Problem to work on:
Restating the data exactly is the whole task.

(Stored entries)

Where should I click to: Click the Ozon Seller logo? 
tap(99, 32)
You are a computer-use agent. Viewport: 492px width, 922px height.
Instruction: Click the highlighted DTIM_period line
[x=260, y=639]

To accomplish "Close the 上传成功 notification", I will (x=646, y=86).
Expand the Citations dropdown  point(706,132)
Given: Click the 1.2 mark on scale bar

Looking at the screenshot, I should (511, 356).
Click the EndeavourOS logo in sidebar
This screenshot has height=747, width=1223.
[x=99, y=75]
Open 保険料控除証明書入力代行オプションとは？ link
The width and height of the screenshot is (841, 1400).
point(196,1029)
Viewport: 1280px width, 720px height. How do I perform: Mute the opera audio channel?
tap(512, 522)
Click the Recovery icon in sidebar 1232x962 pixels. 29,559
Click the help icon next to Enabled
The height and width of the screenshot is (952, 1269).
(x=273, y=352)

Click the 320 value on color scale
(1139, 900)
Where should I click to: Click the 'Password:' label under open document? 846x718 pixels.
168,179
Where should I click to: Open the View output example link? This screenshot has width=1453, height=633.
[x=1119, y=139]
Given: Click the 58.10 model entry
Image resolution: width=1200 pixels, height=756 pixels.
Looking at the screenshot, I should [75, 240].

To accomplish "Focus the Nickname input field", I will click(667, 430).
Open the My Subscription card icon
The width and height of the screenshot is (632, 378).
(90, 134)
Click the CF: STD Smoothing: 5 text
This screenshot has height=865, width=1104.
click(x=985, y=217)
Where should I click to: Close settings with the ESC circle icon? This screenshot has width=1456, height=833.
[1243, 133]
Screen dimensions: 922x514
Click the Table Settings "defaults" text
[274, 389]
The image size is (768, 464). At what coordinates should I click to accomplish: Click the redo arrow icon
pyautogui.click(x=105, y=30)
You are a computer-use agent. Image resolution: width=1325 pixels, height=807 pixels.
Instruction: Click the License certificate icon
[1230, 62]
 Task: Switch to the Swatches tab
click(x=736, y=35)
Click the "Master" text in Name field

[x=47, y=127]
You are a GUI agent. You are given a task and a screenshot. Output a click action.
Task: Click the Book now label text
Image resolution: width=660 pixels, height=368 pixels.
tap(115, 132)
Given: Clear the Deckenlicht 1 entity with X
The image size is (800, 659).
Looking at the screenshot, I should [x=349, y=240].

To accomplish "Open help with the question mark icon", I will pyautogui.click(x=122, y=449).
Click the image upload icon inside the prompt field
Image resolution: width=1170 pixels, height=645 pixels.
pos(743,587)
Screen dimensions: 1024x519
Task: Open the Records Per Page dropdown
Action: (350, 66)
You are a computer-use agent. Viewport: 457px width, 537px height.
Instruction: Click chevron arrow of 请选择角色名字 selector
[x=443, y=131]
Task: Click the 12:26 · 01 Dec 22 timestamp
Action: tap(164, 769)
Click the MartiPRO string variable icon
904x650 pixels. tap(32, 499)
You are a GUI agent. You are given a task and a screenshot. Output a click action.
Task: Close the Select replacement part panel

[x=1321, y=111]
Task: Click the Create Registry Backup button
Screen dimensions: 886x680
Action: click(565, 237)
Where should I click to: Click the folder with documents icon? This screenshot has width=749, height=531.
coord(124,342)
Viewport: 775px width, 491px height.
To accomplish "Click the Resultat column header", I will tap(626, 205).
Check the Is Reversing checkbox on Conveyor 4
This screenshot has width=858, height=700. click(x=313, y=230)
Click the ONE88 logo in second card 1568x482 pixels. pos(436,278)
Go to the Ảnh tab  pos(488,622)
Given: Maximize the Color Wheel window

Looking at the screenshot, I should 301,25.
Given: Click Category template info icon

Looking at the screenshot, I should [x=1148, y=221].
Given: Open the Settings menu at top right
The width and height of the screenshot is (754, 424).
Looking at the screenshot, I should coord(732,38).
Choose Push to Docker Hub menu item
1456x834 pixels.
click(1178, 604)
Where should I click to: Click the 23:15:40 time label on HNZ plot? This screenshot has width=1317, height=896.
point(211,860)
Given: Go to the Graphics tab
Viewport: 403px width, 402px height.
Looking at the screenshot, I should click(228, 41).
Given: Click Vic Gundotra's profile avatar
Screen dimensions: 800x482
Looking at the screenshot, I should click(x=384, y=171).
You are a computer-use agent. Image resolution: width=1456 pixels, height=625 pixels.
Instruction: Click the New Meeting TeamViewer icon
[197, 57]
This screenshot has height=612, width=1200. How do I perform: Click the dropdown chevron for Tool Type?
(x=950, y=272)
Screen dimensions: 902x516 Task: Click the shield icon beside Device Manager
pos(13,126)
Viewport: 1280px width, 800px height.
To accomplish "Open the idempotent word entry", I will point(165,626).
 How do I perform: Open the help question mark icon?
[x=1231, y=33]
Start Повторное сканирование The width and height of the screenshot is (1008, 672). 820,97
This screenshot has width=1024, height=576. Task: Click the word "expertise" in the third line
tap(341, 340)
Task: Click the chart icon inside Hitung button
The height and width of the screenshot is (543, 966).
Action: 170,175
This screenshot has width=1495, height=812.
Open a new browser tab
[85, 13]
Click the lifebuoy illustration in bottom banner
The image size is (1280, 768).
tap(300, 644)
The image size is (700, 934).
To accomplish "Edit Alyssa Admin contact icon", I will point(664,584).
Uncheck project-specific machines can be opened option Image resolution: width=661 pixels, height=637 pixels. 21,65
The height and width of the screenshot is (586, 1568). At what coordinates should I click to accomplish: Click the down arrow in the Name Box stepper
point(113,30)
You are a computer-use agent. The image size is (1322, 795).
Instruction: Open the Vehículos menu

Output of the task:
Where should I click to: Click the Ozon Seller logo? 
tap(99, 32)
You are a computer-use agent. Viewport: 492px width, 922px height.
Instruction: Click the highlighted DTIM_period line
[x=260, y=639]

To accomplish "Close the 上传成功 notification", I will (x=646, y=86).
Expand the Citations dropdown  point(706,132)
Given: Click the 1.2 mark on scale bar

Looking at the screenshot, I should (511, 356).
Click the EndeavourOS logo in sidebar
This screenshot has height=747, width=1223.
[x=99, y=75]
Open 保険料控除証明書入力代行オプションとは？ link
The width and height of the screenshot is (841, 1400).
point(196,1029)
Viewport: 1280px width, 720px height. How do I perform: Mute the opera audio channel?
tap(512, 522)
Click the Recovery icon in sidebar 1232x962 pixels. 29,559
Click the help icon next to Enabled
The height and width of the screenshot is (952, 1269).
(x=273, y=352)

Click the 320 value on color scale
(1139, 900)
Where should I click to: Click the 'Password:' label under open document? 846x718 pixels.
168,179
Where should I click to: Open the View output example link? This screenshot has width=1453, height=633.
[x=1119, y=139]
Given: Click the 58.10 model entry
Image resolution: width=1200 pixels, height=756 pixels.
Looking at the screenshot, I should [75, 240].

To accomplish "Focus the Nickname input field", I will click(667, 430).
Open the My Subscription card icon
The width and height of the screenshot is (632, 378).
(90, 134)
Click the CF: STD Smoothing: 5 text
This screenshot has height=865, width=1104.
click(x=985, y=217)
Where should I click to: Close settings with the ESC circle icon? This screenshot has width=1456, height=833.
[1243, 133]
Screen dimensions: 922x514
Click the Table Settings "defaults" text
[274, 389]
The image size is (768, 464). At what coordinates should I click to accomplish: Click the redo arrow icon
pyautogui.click(x=105, y=30)
You are a computer-use agent. Image resolution: width=1325 pixels, height=807 pixels.
Instruction: Click the License certificate icon
[1230, 62]
 Task: Switch to the Swatches tab
click(x=736, y=35)
Click the "Master" text in Name field

[x=47, y=127]
You are a GUI agent. You are given a task and a screenshot. Output a click action.
Task: Click the Book now label text
Image resolution: width=660 pixels, height=368 pixels.
tap(115, 132)
Given: Clear the Deckenlicht 1 entity with X
The image size is (800, 659).
Looking at the screenshot, I should [x=349, y=240].

To accomplish "Open help with the question mark icon", I will pyautogui.click(x=122, y=449).
Click the image upload icon inside the prompt field
Image resolution: width=1170 pixels, height=645 pixels.
pos(743,587)
Screen dimensions: 1024x519
Task: Open the Records Per Page dropdown
Action: (350, 66)
You are a computer-use agent. Viewport: 457px width, 537px height.
Instruction: Click chevron arrow of 请选择角色名字 selector
[x=443, y=131]
Task: Click the 12:26 · 01 Dec 22 timestamp
Action: tap(164, 769)
Click the MartiPRO string variable icon
904x650 pixels. tap(32, 499)
You are a GUI agent. You are given a task and a screenshot. Output a click action.
Task: Close the Select replacement part panel

[x=1321, y=111]
Task: Click the Create Registry Backup button
Screen dimensions: 886x680
Action: click(565, 237)
Where should I click to: Click the folder with documents icon? This screenshot has width=749, height=531.
coord(124,342)
Viewport: 775px width, 491px height.
To accomplish "Click the Resultat column header", I will tap(626, 205).
Check the Is Reversing checkbox on Conveyor 4
This screenshot has width=858, height=700. click(x=313, y=230)
Click the ONE88 logo in second card 1568x482 pixels. pos(436,278)
Go to the Ảnh tab  pos(488,622)
Given: Maximize the Color Wheel window

Looking at the screenshot, I should 301,25.
Given: Click Category template info icon

Looking at the screenshot, I should [x=1148, y=221].
Given: Open the Settings menu at top right
The width and height of the screenshot is (754, 424).
Looking at the screenshot, I should coord(732,38).
Choose Push to Docker Hub menu item
1456x834 pixels.
click(1178, 604)
Where should I click to: Click the 23:15:40 time label on HNZ plot? This screenshot has width=1317, height=896.
point(211,860)
Given: Go to the Graphics tab
Viewport: 403px width, 402px height.
Looking at the screenshot, I should click(228, 41).
Given: Click Vic Gundotra's profile avatar
Screen dimensions: 800x482
Looking at the screenshot, I should click(x=384, y=171).
You are a computer-use agent. Image resolution: width=1456 pixels, height=625 pixels.
Instruction: Click the New Meeting TeamViewer icon
[197, 57]
This screenshot has height=612, width=1200. How do I perform: Click the dropdown chevron for Tool Type?
(x=950, y=272)
Screen dimensions: 902x516 Task: Click the shield icon beside Device Manager
pos(13,126)
Viewport: 1280px width, 800px height.
To accomplish "Open the idempotent word entry", I will point(165,626).
 How do I perform: Open the help question mark icon?
[x=1231, y=33]
Start Повторное сканирование The width and height of the screenshot is (1008, 672). 820,97
This screenshot has width=1024, height=576. Task: Click the word "expertise" in the third line
tap(341, 340)
Task: Click the chart icon inside Hitung button
The height and width of the screenshot is (543, 966).
Action: 170,175
This screenshot has width=1495, height=812.
Open a new browser tab
[85, 13]
Click the lifebuoy illustration in bottom banner
The image size is (1280, 768).
tap(300, 644)
The image size is (700, 934).
To accomplish "Edit Alyssa Admin contact icon", I will point(664,584).
Uncheck project-specific machines can be opened option Image resolution: width=661 pixels, height=637 pixels. 21,65
The height and width of the screenshot is (586, 1568). At what coordinates should I click to accomplish: Click the down arrow in the Name Box stepper
point(113,30)
You are a computer-use agent. The image size is (1322, 795).
Instruction: Open the Vehículos menu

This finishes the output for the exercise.